I am passing "http://www.google.com" as the string "URL"
C#
public void crawlURL(string URL, string depth)
        {
            if (!checkPageHasBeenCrawled(URL))
            {
                PageContent = getURLContent(URL);
                MatchCollection matches = Regex.Matches(PageContent, "href=\"",                       RegexOptions.IgnoreCase);
                int count = matches.Count;
            }
        } 

private string getURLContent(string URL)
        {
            string content;
            HttpWebRequest request = (HttpWebRequest)HttpWebRequest.Create(URL);
            request.UserAgent = "Fetching contents Data";

            WebResponse response = request.GetResponse();

            Stream stream = response.GetResponseStream();

            StreamReader reader = new StreamReader(stream);
            content = reader.ReadToEnd();

            reader.Close();
            stream.Close();
            return content;
        }

Problem:
I am trying to get all the Links of the page(http://www.google.com) but I see less count of the links from the Regex matches. It gives me links count to be 19 while when i checked the source code manually for the word "href=" it gave me 41 occurances. I can't understand why it is giving me less count of the word from the code.
Also One other problem I am currently facing is how to make sure that the links I have obtained are not broken links. They should map to some place. One way I can think of is the same way I am getting www.google.com page content by httpwebrequest object. Is thier another way or this would be the best. Thanks !!

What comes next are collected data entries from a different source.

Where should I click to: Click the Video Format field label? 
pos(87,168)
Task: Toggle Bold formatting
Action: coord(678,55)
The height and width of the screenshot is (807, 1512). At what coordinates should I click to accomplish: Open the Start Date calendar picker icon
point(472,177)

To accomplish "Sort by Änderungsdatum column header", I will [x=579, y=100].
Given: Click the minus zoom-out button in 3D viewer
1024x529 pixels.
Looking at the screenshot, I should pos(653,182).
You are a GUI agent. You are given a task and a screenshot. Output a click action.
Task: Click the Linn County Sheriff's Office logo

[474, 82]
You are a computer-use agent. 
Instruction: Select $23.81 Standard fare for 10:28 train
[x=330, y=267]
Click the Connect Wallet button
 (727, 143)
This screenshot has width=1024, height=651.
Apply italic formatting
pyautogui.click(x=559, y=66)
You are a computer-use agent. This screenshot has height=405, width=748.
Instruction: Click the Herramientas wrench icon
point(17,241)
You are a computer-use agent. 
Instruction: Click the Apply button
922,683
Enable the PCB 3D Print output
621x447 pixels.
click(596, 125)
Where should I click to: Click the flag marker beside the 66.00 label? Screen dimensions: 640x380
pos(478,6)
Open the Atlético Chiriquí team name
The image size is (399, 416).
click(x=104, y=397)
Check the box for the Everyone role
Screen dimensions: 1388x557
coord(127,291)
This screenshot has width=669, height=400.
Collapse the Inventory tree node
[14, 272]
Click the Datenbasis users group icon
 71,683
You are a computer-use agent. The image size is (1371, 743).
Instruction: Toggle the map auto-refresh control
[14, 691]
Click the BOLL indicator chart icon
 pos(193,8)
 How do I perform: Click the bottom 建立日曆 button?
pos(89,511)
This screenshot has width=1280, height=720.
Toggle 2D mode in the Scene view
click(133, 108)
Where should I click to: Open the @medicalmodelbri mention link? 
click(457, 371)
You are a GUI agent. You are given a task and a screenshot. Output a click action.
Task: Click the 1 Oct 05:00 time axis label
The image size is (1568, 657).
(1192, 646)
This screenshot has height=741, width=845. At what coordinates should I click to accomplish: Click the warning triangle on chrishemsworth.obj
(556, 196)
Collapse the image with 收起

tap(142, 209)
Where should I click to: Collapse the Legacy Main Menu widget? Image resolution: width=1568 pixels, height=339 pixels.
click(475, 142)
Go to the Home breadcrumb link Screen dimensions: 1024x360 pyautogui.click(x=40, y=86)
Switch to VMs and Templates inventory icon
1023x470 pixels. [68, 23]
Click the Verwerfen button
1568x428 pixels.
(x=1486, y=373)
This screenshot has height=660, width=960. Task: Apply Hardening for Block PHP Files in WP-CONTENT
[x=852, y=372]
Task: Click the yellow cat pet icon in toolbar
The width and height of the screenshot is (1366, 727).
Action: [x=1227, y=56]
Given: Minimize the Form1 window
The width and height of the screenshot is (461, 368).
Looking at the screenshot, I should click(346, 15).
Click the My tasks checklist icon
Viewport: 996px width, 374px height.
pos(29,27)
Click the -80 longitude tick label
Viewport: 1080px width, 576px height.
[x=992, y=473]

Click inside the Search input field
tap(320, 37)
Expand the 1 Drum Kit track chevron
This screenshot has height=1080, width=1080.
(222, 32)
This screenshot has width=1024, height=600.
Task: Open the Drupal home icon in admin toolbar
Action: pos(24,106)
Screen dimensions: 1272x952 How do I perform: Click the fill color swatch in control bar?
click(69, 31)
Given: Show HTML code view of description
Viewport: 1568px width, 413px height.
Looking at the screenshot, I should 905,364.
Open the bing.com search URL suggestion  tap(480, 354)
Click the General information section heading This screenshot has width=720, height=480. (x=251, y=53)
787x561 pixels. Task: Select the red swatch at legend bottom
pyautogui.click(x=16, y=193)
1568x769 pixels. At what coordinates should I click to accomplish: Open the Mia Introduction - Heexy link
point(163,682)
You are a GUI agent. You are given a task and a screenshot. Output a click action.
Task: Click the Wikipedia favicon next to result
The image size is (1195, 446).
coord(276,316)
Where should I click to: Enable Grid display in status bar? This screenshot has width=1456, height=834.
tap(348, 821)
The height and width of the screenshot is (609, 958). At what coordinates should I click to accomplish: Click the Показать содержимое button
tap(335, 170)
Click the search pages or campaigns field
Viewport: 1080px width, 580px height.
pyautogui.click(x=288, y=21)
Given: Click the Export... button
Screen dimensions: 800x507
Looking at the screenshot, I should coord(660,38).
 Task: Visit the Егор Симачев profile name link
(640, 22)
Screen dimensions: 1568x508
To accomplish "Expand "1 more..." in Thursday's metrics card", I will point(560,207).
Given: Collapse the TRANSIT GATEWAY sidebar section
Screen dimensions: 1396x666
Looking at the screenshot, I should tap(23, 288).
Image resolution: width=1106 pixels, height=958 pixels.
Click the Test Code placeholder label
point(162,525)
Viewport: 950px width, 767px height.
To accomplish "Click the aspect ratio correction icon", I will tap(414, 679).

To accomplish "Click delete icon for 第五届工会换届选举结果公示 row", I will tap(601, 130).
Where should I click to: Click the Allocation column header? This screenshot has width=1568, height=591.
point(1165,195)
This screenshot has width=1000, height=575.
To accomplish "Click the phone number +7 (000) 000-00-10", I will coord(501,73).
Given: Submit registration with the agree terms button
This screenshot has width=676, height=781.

[Edit]Code block added[/Edit]
Posted
Updated 20-Nov-12 6:37am
v2

You search for the string href="
This will not work for Google.
You try to find links like this:
HTML
<a href="http://www.gmail.com">Gmail</a>

A link like that, you'll find.
But Google has also a few links like this:
HTML
<a href=http://www.gmail.com>Gmail

Search for the string href= and change your crawlURL method into this:
C#
public void crawlURL(string URL, string depth)
        {
            if (!checkPageHasBeenCrawled(URL))
            {
                PageContent = getURLContent(URL);
                MatchCollection matches = Regex.Matches(PageContent, "href=",    RegexOptions.IgnoreCase);
                int count = matches.Count;
            }
        }


[EDIT]

But why do you search an attribute?
If you search for the a-tag, then you'll find the links also.
So, change the method into this:
C#
public void crawlURL(string URL, string depth)
        {
            if (!checkPageHasBeenCrawled(URL))
            {
                PageContent = getURLContent(URL);
                MatchCollection matches = Regex.Matches(PageContent, "<a",    RegexOptions.IgnoreCase);
                int count = matches.Count;
            }
        }

Hope this helps.
 
Share this answer
 
v2
Comments
Member 9568921 20-Nov-12 12:57pm    
It only made the count from 19 to 20. But the problem still remains the same. The google source code has the word "href=" 42 times which is way more count than i am getting. I tried to catter the possibility of spaces before or after the word but it still gives more or less the same result which is the less count I hope to obtain. Any other idea ??
Thomas Daniels 20-Nov-12 13:01pm    
Yes. I updated my answer.
Sergey Alexandrovich Kryukov 20-Nov-12 15:03pm    
Not clear. You say "you search for "href="" and later advise the same. You say "A link like that, you'll find. But Google has also a few links like this" and show below essentially the same link example...
--SA
Your code is good, but you have to do lot more with it.

Point1: count issue
do not use href=" as at some places url can href=www.xyz.com
do not use href only as it can be use in javascript like href.indexOf("#") or something similer. This can be the reason of getting more count manually.
so, use only href=

Point2: find bad url
get content just after href= till next space and create url (don't forget to append http:// if does not exist) for this content, if you get some exception (handle it) it means it is a bad url otherwise url will be created. To achieve this you have to run loop over the content recieved by first url (i.e. http://www.google.com as per your example) till last href=

How you write logic for this is depend upon you.

Hope this will help.

Thanks,
Jitendra
 
Share this answer
 
v3

This content, along with any associated source code and files, is licensed under The Code Project Open License (CPOL)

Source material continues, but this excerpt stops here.